- [Action item]
An exact copy is needed of each line from the one including "644x302 pixels." through the last line of the entries, both ends counted, with nothing added.
═════ Supplied records ═════
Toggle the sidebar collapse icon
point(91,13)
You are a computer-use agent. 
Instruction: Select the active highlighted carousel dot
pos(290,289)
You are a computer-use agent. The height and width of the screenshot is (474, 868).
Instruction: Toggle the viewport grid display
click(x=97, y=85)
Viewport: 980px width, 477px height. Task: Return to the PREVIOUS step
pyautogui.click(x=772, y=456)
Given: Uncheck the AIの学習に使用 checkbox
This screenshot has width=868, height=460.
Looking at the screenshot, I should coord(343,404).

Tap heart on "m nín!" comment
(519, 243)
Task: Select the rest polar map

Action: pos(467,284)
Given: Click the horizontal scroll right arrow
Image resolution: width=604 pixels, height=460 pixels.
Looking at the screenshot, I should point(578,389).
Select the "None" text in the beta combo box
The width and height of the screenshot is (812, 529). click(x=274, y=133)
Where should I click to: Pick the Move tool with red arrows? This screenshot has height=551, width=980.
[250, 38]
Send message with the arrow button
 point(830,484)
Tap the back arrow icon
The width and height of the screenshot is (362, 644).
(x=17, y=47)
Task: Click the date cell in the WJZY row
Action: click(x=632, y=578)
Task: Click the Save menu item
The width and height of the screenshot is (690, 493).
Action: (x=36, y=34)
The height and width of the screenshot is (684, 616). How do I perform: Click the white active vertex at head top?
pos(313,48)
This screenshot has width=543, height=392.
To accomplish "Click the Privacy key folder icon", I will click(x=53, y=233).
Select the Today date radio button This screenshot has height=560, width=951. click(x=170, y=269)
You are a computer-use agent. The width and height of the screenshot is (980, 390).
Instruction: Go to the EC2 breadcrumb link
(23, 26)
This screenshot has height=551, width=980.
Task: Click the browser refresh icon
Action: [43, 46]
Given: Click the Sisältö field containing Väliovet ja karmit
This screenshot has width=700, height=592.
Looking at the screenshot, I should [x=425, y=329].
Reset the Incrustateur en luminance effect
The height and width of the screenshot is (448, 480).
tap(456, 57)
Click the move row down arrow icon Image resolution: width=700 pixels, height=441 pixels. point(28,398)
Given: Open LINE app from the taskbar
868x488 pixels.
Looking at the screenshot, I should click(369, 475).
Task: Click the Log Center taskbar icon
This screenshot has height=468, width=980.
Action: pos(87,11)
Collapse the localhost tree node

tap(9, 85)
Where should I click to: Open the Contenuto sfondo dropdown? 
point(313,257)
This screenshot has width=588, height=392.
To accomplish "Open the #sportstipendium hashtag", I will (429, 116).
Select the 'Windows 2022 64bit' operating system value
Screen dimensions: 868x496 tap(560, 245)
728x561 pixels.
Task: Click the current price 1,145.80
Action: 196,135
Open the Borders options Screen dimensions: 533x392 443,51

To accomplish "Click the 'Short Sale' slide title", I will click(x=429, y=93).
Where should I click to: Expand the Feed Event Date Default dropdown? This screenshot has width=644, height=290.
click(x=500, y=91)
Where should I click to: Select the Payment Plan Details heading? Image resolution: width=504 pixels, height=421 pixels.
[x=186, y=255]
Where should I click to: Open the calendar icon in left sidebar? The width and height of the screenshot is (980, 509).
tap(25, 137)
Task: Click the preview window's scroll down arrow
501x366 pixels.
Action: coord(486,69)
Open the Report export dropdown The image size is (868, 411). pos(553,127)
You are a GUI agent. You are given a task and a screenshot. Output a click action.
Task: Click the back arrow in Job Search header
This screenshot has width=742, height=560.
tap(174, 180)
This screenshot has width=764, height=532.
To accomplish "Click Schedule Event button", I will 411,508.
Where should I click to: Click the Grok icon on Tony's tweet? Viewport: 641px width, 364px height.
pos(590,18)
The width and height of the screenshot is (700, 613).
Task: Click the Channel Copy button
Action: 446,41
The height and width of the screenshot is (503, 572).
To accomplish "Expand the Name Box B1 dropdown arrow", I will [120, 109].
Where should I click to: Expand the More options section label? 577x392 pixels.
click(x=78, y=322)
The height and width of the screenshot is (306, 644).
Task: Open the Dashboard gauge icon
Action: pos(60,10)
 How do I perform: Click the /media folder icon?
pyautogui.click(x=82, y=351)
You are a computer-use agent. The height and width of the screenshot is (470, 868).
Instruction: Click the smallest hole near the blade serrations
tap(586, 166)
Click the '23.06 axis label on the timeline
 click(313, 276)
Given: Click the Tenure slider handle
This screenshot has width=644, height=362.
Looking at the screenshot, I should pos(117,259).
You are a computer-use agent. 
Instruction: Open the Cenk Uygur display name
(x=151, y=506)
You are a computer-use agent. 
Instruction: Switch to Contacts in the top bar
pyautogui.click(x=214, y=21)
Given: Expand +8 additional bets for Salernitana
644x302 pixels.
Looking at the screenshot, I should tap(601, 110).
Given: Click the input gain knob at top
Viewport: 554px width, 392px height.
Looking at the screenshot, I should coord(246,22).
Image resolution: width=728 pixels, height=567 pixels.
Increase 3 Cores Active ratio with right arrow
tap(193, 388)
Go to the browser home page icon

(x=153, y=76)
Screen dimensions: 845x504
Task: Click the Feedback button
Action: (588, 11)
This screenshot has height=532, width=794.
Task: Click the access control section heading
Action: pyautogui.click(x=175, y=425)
═════
- [Answer space]
644x302 pixels.
Looking at the screenshot, I should tap(601, 110).
Given: Click the input gain knob at top
Viewport: 554px width, 392px height.
Looking at the screenshot, I should coord(246,22).
Image resolution: width=728 pixels, height=567 pixels.
Increase 3 Cores Active ratio with right arrow
tap(193, 388)
Go to the browser home page icon

(x=153, y=76)
Screen dimensions: 845x504
Task: Click the Feedback button
Action: (588, 11)
This screenshot has height=532, width=794.
Task: Click the access control section heading
Action: pyautogui.click(x=175, y=425)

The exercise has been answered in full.